Primeiro, consideremos que o Senhor se revela com o Deus que, após haver criado os céus e a terra, espalhou seu graça e sua benevolência sobre todo o gênero humano. Todavia, sempre e perpetuamente nutriu, sustentou e manteve a sua graça especial para com os crentes, e, em reciprocidade, eles o conhecem e lhe prestam honra. Igualmente, ele põe diante dos olhos deles (como, digamos, numa pintura), qual é a constância da sua bondade entre os fiéis, com que cuidado providencial ele vela por eles, quão inclinado se mostra a lhes fazer o bem, qual o poder do seu socorro, quão ardentemente os ama, como é grande a sua paciência, pela qual suporta as faltas deles, que paternal clemência demonstra quando os castiga, e que perene segurança lhes dá de suas promessas.

Por outro lado, ele manifesta o seu rigor na penalidade imposta aos pecadores, mostra como se inflama a sua terrível ira, depois de haver suportado afronta durante muito tempo, e os faz sentir quanto poder tem a sua mão para os confundir e os dissipar.
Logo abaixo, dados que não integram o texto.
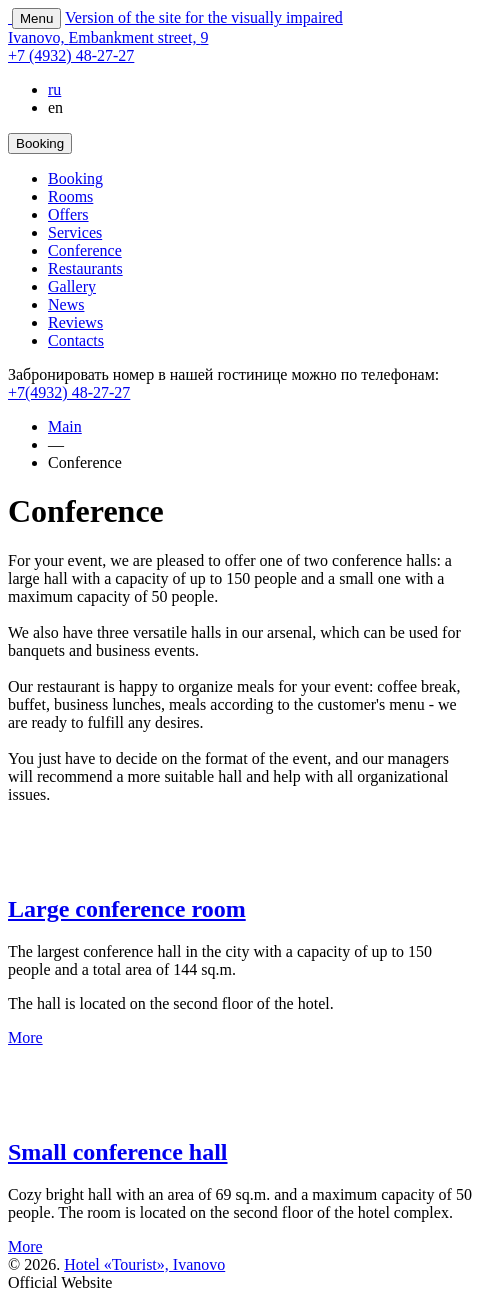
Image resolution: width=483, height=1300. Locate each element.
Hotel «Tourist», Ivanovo (144, 1264)
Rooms (70, 196)
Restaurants (85, 268)
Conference (85, 250)
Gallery (72, 286)
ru (54, 89)
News (66, 304)
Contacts (76, 340)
Essa descrição ajusta-se bem ao que dissemos que se mostra na figura universal do mundo. Contudo, em certo lugar, a propriedade dessa descrição é expressa de modo que sua face nos é apresentada vividamente, expondo-se patente à nossa contemplação. Sim, pois, na descrição feita por Moisés, parece que ele quis abranger num resumo tudo quanto se permite que os homens conheçam de Deus. Diz ele [Ex 34.6,7]: “Senhor, Senhor, Deus compassivo, clemente e longânimo, e grande em misericórdia e fidelidade: que guarda a misericórdia em mil gerações, que perdoa a iniqüidade, a transgressão e o pecado, ainda que não inocenta o culpado, e visita a iniqüidade dos pais nos filhos e nos filhos dos filhos, até à terceira e quarta geração”. Pelo que devemos considerar que a sua eternidade e a sua essência, residente nele próprio, são anunciadas por este nome, que aparece duas vezes no texto hebraico da passagem acima transcrita (nome que equivale a dizer: “aquele que é único”); sendo que as suas virtudes nos são trazidas à lembrança, virtudes que demonstram, não que ele se fecha em si mesmo, mas que ele está entre nós. E isso de tal maneira que este conhecimento se apóia mais em viva experiência que em vã especulação.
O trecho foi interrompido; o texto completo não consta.